### 抽出テキスト

□ □ □ □ □

適用対象となるのは、日々成長し、順応性が高い16歳未満の子供であり、実力行使により他の国に連れ出されてしまうと、その新しい環境にあっという間に適応してしまい、かつて話していた言語さえも忘れてしまうことから、連れ戻しのため裁判をした上で元に戻すという方法では、それが法律上は正当な監護権者のもとへ戻す場合であっても、子供に大きなストレスを与えてしまう。そこで、現状復帰を第一とし、元に戻した上で、裁判によりどちらが監護権を持つべきか、面接交渉権を与えるか否か等を判断することとしているのである。
条約の仕組みは、①各締約国が条約実施の責任主体となる「中央当局」を指定しておき、連れ戻しを求める者が自国の中央当局に申立てをすれば、子供が所在すると思われる国の中央当局に連絡する、②連絡を受けた中央当局は自ら又は第三者を通じて子供の所在を発見する措置をとるとともに、必要があれば、子供の返還の実現のために司法的・行政的手段を含む措置をとる、③締約国の司法・行政機関は、連れ去りから1年以内であれば、原則としてその子供の即時返還を命じなければならない、概ね以上の通りである。

□ □ □ □ □

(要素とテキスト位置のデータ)
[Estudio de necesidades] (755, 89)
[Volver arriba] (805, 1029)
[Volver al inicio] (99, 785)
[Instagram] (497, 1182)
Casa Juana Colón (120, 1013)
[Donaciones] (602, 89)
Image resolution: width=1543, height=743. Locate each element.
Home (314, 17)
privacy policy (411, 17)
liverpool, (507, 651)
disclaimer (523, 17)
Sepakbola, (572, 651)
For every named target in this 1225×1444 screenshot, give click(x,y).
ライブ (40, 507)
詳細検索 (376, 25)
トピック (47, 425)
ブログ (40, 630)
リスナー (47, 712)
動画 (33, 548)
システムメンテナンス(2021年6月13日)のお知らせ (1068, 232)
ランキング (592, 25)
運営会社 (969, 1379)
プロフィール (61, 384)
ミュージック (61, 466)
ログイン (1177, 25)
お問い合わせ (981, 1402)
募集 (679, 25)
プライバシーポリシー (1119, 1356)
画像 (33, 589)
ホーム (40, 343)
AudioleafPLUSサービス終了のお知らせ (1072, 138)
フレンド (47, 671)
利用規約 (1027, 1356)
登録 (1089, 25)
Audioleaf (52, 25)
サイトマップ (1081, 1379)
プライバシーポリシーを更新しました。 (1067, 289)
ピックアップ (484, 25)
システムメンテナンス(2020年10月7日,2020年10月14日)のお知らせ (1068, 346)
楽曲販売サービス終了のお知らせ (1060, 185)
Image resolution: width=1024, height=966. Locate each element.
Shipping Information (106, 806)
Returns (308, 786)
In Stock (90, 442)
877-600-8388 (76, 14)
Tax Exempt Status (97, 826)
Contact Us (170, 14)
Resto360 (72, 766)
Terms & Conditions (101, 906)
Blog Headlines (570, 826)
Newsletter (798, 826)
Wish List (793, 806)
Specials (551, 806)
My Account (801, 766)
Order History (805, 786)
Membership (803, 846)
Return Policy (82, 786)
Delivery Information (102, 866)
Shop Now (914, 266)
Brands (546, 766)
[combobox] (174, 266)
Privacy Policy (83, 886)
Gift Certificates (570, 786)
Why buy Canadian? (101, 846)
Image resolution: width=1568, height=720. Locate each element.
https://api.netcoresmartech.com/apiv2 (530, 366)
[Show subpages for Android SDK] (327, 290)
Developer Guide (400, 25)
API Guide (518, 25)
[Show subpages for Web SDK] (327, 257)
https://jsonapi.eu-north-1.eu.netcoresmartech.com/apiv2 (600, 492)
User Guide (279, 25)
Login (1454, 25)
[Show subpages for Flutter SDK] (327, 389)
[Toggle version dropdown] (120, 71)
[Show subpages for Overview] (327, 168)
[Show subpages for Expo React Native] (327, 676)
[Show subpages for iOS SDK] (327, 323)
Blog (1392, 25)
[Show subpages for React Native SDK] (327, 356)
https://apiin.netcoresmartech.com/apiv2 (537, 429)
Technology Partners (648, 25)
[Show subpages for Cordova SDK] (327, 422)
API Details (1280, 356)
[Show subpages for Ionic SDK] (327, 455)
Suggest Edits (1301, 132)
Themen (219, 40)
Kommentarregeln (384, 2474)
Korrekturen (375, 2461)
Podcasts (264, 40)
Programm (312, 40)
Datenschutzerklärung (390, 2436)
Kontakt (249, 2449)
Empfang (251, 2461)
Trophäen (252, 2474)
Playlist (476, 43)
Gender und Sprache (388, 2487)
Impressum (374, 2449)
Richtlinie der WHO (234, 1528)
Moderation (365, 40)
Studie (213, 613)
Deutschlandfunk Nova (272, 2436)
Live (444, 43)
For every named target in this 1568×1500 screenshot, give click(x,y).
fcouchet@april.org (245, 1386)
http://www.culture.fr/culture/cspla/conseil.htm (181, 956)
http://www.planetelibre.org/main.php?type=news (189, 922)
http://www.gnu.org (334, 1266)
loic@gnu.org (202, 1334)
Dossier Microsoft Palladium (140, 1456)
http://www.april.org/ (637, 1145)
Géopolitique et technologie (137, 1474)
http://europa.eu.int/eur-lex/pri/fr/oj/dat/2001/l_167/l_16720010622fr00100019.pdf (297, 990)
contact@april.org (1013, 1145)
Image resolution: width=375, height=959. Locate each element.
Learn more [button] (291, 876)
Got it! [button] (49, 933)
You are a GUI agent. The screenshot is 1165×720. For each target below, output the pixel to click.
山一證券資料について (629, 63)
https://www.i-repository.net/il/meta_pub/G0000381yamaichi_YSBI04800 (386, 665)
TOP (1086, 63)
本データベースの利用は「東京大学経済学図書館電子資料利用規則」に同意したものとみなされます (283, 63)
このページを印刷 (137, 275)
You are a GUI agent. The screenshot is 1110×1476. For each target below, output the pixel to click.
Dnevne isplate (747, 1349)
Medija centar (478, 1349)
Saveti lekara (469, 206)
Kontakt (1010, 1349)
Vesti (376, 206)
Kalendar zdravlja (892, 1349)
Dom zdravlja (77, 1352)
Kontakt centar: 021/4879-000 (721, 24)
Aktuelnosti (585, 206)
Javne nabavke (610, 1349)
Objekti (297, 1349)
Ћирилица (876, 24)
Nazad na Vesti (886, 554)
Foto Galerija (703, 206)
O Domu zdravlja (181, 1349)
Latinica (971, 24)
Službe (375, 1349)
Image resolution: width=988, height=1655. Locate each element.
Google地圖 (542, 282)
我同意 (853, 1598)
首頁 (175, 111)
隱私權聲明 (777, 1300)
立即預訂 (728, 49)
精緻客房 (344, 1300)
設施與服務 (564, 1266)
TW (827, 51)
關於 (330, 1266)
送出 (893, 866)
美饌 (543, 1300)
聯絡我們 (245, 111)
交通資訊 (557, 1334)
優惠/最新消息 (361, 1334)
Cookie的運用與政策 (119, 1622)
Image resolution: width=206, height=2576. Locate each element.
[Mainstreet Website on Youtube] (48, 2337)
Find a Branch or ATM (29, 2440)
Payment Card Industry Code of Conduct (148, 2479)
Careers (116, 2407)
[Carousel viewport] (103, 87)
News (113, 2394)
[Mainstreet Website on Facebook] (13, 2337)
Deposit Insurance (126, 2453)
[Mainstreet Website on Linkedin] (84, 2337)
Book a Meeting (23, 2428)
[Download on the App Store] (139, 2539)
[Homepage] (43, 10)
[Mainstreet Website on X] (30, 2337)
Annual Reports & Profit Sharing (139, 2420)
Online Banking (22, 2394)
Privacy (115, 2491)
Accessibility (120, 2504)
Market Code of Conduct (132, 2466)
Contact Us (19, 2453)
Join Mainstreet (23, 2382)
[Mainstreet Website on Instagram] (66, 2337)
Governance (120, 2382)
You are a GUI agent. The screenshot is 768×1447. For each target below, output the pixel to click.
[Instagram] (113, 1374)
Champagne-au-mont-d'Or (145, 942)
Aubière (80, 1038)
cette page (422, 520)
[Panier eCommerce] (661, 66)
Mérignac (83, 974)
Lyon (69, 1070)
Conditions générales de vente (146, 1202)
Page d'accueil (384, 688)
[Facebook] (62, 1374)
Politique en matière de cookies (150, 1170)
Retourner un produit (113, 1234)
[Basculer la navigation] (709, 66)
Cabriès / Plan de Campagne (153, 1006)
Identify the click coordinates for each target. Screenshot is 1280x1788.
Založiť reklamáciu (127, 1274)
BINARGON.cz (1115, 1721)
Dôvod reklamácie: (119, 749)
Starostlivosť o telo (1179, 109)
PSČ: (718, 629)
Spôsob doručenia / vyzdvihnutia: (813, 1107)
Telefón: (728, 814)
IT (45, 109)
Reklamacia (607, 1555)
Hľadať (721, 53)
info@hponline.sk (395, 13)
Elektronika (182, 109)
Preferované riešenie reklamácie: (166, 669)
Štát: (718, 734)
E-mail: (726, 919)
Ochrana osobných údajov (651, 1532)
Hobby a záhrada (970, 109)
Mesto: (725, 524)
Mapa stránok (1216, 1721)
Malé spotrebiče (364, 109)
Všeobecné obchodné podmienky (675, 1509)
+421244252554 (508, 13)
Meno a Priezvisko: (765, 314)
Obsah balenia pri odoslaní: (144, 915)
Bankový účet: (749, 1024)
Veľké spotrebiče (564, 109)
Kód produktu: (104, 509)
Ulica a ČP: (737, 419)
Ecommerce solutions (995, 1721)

□ □ □ □ □

### 課題概要 A
抽出テキストのうち、「適用対象となるのは、日々成長」を含む語句で始まり「することとしているのである。」で終わる部分を、「面接交渉権」を「面会交流権」に入れ替えて書き直せ。
### 課題概要 B
抽出テキストについて、次の問いに答えよ。
(i) 適用対象となるのは何歳未満の子供か。
(ii) 各締約国が条約実施の責任主体として指定しておくものは何と呼ばれるか。
(iii) 締約国の司法・行政機関が原則として子供の即時返還を命じなければならないのは、連れ去りからどれだけの期間内か。

### 回答全文 A
適用対象となるのは、日々成長し、順応性が高い16歳未満の子供であり、実力行使により他の国に連れ出されてしまうと、その新しい環境にあっという間に適応してしまい、かつて話していた言語さえも忘れてしまうことから、連れ戻しのため裁判をした上で元に戻すという方法では、それが法律上は正当な監護権者のもとへ戻す場合であっても、子供に大きなストレスを与えてしまう。そこで、現状復帰を第一とし、元に戻した上で、裁判によりどちらが監護権を持つべきか、面会交流権を与えるか否か等を判断することとしているのである。

### 回答全文 B
(i) 16歳未満
(ii) 中央当局
(iii) 1年以内